Tomorrow musitang is going to demand the end of the US postal service claiming it's not "a necessity" since you can go to the FedEx store. Then, as a topping to his hot fudge sundae of dishonesty, claim someone else is ruining rural America and rural American life

#25 | Posted by ChiefTutMoses at 2017-02-17 11:37 AM | Reply

"My concern is that there are people who believe that broadband is a necessity....like food, water, shelter and companionship. It is not."

Yeah. A free press is not a necessity either. Not like food. What interest do you think your argument serves, Mustang?

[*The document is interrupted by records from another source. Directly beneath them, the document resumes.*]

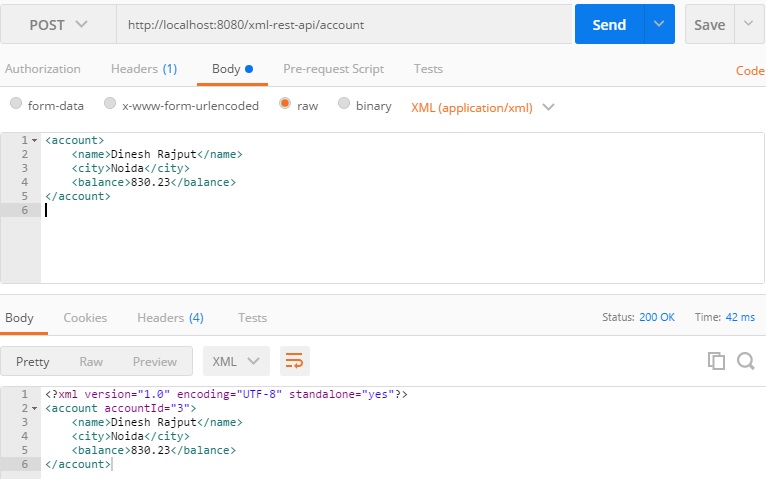Select the form-data radio option
The image size is (766, 479).
[16, 103]
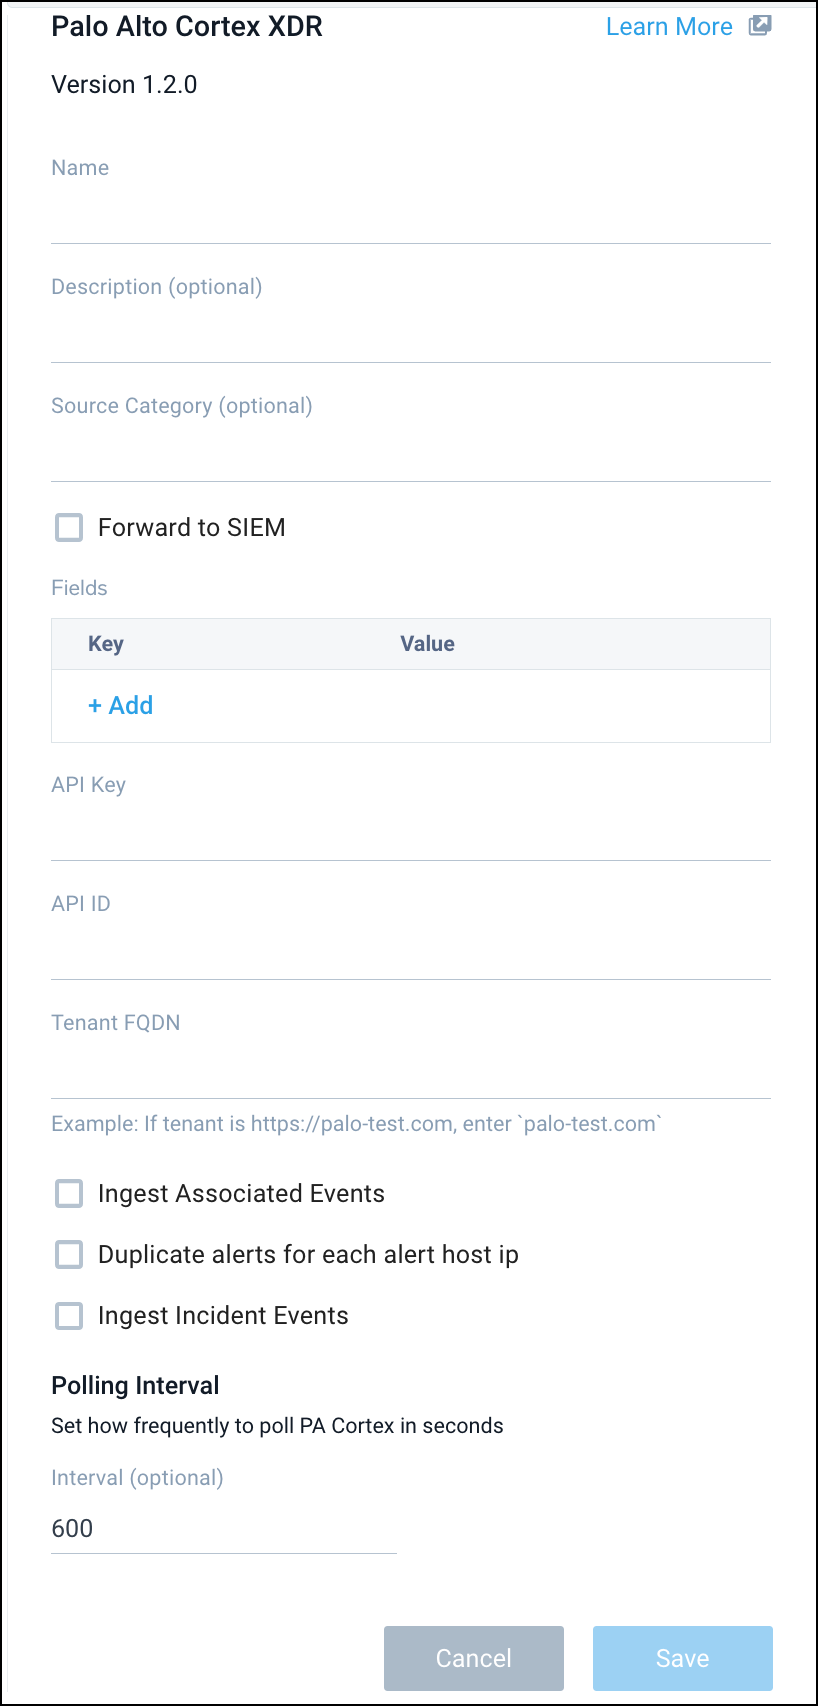Screen dimensions: 818x1706
Task: Enable Ingest Incident Events checkbox
Action: [69, 1316]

#26 | Posted by snoofy at 2017-02-17 12:16 PM | Reply

Isn't Hughesnet available in rural areas?

#27 | Posted by danni at 2017-02-17 12:19 PM | Reply | Newsworthy 1

"Yeah. A free press is not a necessity either. Not like food."

Just ask the Chinese.

#28 | Posted by danni at 2017-02-17 12:20 PM | Reply | Newsworthy 1

This is just a ploy to keep the rural areas red. Without fast internet, there is no way they can fact check Orange Foolius, and we know they'll never see any fact checking on Faux Spews.

#29 | Posted by _Gunslinger_ at 2017-02-17 02:15 PM | Reply | Newsworthy 1

Oh nuts ... I gave away my internal modem card with my 486DX-66! 28K was the -------, and I gave it away! Stupid! Stupid! Stupid!

#30 | Posted by john47 at 2017-02-18 10:17 AM | Reply

MADA!

Make America Dial-Up Again

#31 | Posted by dibblda at 2017-02-18 01:28 PM | Reply | Funny: 2

Yay for google fiber. I'll get my novelty service soon, I became a "customer " back in December when they announced they were running lines in my neighborhood. By early sign up they waived the set up fee. Now they are digging at the front of the neighborhood so any day now for the same price as 300Mb TWC I'll get 1Gb Google.

#32 | Posted by TaoWarrior at 2017-02-18 01:47 PM | Reply

That whole internet thing is just a novelty.